I went to the doctor yesterday, a few days earlier than my
scheduled appointment, because I’ve been home all week with a wicked cold. She
said I look great and that I’m doing everything I should be doing for my cold:
lots of fluids and taking contact flu/cold tablets. She also said I was taking
the later too often and suggested cough drops or cough syrup. I was hesitant
because of the sugar factor. I didn’t like the idea of chewing on candies, so I
went for the prescription cough syrup with sugar; sugar is better than sugar
substitute.
I am dying to know my number on the scale, but I'm still struggling
with feeling like I’ve gained weight. The last thing I need right now is to
know a number on the scale is less than I want it to be. Instead, I asked if
I’ve dropped 50 pounds yet – her answer was yes.
I’m fighting with myself not to get on the scale now that
I’m home. To stay off the scale, I remind myself that not knowing the numbers is
a part of my journey. I remember all those times when I knew the numbers and
how devastated I was when they were higher instead of lower. What I used to do
did not work for me, so why would I want to do something I know does not work?
I'm looking at this journey in a new way. It isn't about having
patience, how much I weigh, or how much I’ve lost. It's about staying connected
to the part of me that knows this is a life-long journey. I am living my life different
than I used to. This story is not one that has a beginning, middle, and an end
– it is a story about a lifetime of choices. It’s a story about living today.
Living the best life I can today. Living in the present means looking back at
lessons learned and focusing on the present. After all—all we really have is
today.
For me, yes I am tempted to get on a scale, but I WILL NOT! I know how that scale can ruin my whole attitude and outlook. I am afraid of it! That is one rule of Julie's I will stick to. I figure she only really has a few, that is what makes this so easy to follow: Don'[t eat anything diet, don't weigh yourself, eat when you are hungry, don't read labels, and don't eat anything sweet! That is absolute freedom for me! Yes, I am tempted, but knowing how my mind and the past have worked against me, I gave my daughter my scale and had her hide it upstairs so I do not see it. I can not take the chance.

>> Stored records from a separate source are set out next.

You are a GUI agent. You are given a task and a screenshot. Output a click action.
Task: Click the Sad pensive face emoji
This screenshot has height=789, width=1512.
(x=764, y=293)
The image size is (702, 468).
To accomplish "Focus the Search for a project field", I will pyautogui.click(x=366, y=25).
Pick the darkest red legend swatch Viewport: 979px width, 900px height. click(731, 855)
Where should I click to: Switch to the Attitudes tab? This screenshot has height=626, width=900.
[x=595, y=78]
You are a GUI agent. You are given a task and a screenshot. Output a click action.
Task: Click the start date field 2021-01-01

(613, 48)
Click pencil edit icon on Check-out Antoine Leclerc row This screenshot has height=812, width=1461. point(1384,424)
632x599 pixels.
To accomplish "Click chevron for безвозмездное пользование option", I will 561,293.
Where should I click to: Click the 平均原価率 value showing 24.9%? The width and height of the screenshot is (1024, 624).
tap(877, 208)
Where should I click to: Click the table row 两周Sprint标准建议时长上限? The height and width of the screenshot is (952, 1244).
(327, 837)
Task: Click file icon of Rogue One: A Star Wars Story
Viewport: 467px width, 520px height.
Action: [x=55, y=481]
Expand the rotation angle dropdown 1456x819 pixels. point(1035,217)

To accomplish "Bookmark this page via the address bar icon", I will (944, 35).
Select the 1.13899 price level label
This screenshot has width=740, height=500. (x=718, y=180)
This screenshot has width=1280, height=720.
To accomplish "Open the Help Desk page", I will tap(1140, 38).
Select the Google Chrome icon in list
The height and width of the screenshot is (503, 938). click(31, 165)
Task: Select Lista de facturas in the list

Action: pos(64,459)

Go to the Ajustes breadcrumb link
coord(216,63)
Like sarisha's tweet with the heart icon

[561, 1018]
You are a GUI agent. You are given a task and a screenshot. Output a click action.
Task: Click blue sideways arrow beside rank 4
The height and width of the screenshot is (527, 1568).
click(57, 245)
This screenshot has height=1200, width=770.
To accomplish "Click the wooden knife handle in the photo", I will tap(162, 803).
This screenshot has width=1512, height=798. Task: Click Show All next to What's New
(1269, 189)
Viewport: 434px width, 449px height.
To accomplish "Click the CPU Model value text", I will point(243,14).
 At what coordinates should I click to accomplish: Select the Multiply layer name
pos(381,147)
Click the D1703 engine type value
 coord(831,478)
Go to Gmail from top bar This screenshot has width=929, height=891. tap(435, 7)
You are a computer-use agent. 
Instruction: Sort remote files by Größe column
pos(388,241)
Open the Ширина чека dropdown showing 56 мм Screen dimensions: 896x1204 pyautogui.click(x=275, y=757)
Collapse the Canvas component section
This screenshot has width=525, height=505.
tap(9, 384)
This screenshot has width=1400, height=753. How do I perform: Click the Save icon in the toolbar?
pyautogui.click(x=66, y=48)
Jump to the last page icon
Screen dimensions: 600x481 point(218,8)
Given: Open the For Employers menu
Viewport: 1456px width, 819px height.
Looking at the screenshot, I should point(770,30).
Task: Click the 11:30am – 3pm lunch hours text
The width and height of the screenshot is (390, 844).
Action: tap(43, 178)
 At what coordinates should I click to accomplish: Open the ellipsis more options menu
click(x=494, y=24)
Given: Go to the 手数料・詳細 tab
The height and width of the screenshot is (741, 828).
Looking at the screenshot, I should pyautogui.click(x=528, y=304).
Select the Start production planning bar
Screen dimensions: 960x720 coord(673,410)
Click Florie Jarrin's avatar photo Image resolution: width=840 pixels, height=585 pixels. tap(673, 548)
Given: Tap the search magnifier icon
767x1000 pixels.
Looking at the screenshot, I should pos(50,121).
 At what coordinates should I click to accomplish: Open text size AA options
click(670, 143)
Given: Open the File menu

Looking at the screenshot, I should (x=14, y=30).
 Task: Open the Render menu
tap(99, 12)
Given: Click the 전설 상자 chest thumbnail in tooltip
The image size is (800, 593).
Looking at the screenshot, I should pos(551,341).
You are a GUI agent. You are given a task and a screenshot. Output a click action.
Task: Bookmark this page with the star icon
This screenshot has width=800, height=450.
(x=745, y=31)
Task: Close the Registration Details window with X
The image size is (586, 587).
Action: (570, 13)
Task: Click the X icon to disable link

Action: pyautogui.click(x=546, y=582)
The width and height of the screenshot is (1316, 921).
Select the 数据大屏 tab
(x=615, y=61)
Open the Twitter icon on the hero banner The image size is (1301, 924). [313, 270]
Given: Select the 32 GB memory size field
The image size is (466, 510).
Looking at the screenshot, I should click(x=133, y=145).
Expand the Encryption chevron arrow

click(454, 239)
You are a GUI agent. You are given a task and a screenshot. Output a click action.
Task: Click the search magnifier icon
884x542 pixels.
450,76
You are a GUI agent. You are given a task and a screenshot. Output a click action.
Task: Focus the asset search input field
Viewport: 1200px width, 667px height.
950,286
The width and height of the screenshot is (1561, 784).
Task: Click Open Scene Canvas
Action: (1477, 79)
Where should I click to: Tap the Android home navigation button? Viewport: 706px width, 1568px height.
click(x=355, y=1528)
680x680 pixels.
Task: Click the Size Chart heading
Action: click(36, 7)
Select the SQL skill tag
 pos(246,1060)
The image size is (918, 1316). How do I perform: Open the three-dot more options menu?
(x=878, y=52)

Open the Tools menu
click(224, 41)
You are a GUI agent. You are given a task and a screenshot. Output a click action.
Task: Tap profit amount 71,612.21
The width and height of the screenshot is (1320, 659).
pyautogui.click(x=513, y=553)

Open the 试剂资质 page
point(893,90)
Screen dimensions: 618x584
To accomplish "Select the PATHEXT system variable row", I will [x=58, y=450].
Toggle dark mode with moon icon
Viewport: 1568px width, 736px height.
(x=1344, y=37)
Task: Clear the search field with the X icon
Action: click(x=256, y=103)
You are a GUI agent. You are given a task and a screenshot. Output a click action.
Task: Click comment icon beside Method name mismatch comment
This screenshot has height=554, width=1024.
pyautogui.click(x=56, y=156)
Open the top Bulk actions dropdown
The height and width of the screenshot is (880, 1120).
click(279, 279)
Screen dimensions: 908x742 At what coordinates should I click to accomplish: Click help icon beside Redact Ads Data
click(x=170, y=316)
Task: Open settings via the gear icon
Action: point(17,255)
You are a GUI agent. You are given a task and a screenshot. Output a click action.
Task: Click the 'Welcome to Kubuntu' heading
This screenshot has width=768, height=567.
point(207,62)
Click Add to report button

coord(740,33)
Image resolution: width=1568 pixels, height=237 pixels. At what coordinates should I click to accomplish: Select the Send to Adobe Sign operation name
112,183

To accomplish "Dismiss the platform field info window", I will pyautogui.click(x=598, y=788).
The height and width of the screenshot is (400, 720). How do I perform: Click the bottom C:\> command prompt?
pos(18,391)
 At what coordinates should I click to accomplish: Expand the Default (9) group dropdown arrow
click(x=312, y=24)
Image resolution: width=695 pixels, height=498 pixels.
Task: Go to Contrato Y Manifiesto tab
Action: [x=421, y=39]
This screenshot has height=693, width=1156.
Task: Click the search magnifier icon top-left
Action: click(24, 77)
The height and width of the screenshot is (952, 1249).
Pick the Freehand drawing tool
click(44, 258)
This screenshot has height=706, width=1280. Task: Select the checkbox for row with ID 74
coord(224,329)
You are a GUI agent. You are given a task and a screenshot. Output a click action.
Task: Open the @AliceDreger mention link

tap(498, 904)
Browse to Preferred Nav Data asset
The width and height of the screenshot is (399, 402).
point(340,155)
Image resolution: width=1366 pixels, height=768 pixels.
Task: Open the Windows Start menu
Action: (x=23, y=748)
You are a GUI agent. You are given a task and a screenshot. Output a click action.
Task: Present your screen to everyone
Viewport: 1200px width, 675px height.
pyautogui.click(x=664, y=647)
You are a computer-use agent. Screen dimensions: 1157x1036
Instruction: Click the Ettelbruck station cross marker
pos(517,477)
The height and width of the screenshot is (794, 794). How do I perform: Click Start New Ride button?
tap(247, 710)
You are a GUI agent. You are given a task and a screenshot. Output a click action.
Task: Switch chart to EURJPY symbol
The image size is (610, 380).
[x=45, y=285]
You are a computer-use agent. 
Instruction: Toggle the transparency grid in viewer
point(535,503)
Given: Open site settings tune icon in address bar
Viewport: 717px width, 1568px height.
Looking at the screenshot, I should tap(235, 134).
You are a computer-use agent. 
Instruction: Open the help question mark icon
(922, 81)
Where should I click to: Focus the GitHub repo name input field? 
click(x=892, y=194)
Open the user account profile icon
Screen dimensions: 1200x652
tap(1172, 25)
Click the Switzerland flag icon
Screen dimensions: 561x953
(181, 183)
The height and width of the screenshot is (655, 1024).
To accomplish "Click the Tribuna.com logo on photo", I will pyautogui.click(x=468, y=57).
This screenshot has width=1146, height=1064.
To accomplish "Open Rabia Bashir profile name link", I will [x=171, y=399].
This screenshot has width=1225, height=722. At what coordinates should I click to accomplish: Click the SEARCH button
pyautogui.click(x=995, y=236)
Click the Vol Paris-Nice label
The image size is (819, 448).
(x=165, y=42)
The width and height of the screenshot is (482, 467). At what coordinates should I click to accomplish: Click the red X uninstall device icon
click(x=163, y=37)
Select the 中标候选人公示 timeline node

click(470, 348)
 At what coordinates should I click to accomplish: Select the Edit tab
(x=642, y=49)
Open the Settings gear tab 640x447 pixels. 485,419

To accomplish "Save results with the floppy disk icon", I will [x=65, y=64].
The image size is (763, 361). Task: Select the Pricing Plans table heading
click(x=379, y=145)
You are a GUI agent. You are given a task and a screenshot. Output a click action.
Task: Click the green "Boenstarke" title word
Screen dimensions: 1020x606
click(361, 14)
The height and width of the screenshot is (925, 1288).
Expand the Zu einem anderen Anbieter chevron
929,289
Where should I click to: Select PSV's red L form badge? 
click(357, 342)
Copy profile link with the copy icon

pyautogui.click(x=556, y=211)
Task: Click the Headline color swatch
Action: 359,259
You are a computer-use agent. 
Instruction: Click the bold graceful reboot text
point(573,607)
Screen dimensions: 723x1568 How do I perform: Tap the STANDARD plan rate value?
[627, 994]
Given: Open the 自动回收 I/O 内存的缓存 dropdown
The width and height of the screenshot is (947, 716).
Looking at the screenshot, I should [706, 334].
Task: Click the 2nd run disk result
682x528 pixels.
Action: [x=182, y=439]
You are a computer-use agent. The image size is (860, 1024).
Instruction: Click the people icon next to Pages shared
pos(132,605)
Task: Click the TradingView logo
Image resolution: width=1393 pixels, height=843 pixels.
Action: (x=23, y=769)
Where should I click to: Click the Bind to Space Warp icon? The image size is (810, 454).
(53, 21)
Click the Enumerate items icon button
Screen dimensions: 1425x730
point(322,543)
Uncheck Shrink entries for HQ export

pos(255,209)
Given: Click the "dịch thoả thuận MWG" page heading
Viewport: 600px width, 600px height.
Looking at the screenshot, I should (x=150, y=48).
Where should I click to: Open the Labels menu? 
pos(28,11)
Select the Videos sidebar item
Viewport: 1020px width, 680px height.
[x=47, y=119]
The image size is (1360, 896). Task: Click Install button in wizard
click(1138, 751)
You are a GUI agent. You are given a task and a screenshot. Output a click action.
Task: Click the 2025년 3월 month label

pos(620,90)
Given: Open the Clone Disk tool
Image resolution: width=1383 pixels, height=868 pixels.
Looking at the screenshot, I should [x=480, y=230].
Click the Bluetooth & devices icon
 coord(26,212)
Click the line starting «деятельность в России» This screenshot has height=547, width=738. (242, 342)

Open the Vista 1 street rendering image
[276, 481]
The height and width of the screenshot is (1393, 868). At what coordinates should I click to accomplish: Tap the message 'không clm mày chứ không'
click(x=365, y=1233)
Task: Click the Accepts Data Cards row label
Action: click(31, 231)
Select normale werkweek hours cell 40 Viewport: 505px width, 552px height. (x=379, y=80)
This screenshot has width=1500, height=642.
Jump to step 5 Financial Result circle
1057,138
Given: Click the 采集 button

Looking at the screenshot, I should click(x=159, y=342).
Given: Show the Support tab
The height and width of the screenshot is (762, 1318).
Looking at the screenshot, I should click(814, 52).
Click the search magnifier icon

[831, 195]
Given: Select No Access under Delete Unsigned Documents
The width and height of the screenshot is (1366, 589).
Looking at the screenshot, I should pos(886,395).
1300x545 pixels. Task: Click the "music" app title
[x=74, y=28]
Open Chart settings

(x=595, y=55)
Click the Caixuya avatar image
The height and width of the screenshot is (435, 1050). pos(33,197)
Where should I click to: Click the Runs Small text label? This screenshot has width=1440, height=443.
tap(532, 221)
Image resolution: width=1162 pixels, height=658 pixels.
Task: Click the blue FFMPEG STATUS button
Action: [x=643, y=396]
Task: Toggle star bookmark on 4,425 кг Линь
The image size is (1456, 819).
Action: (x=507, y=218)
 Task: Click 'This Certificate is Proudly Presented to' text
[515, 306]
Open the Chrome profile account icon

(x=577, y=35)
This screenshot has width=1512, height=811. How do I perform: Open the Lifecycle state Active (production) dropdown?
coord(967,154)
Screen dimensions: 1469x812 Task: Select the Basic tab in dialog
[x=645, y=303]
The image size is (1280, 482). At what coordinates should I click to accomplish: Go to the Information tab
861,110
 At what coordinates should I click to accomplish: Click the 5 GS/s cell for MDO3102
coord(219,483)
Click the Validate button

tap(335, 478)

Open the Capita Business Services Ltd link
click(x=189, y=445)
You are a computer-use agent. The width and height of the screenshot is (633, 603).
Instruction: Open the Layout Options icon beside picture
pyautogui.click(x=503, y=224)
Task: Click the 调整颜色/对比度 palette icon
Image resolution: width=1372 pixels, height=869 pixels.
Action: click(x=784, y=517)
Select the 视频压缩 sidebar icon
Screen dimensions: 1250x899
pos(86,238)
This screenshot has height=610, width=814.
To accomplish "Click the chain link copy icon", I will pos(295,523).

ReplyDeleteLOVE you'r last paragraph Theresa! It IS a journey with no ending! It IS a lifetime of choices! It IS living a totally different way then what has been ingrained into me! It IS taking lessons learned on all my previous failed weight loss adventures and applying what I have learned! DO NOT MAKE THOSE SAME MISTAKES AGAIN!! They do not work, if they did, I wouldn't have had an appointment with Julie! For me though, I do need the patience part and to be non competitive on this weight loss journey. Those are tough for me and I have to get rid of those behaviors! We are all in this together!!!!
I am so happy that Linda invited me onto your blog-Your last entry brings me back to my first visit with my APRN, 3 weeks after starting with Julie (I saw her June 2, 2011 for the first visit). The nurse looked at me like I was crazy when I told her not to tell me how much I weigh! Well, after 7 months, I have let any desire to know how much I weigh go. I will sum up my reason for not wanting to know: I love being thin, and I am not going to sacrifice that for a number! Julie said weighing yourself was like playing Russian Roulette-you never know when it will trip you up. So, in my opinion, it is NOT worth it!!!!!!!!!!!!! I try on my pants, use my ribbon measures, and leave it at that. Linda was right in saying Julie has very few "rules" to follow. I am at peace with myself for not knowing how much I weigh, and have let the desire go. Very liberating!!!! I am looking forward to what is to come on this blog!!!!!!!!! Keep up the good work!!!!!!!!!!!
ReplyDeleteHi,I have been reading your blog for a while now and find it so helpful! I have been on the program since mid Oct and it WORKS. I just wanted to let you know, since it is cold season, that you can take Fisherman's Friend cough drops. My last session with Julie I had an awful cold and the assistants told me that Fisherman's Friend is the only cough drop Julie recomends.
ReplyDeleteThanks for your feedback Kristen. I'm glad to hear there's another success story out there. It's nice to hear new voices on this blog. Share more any time!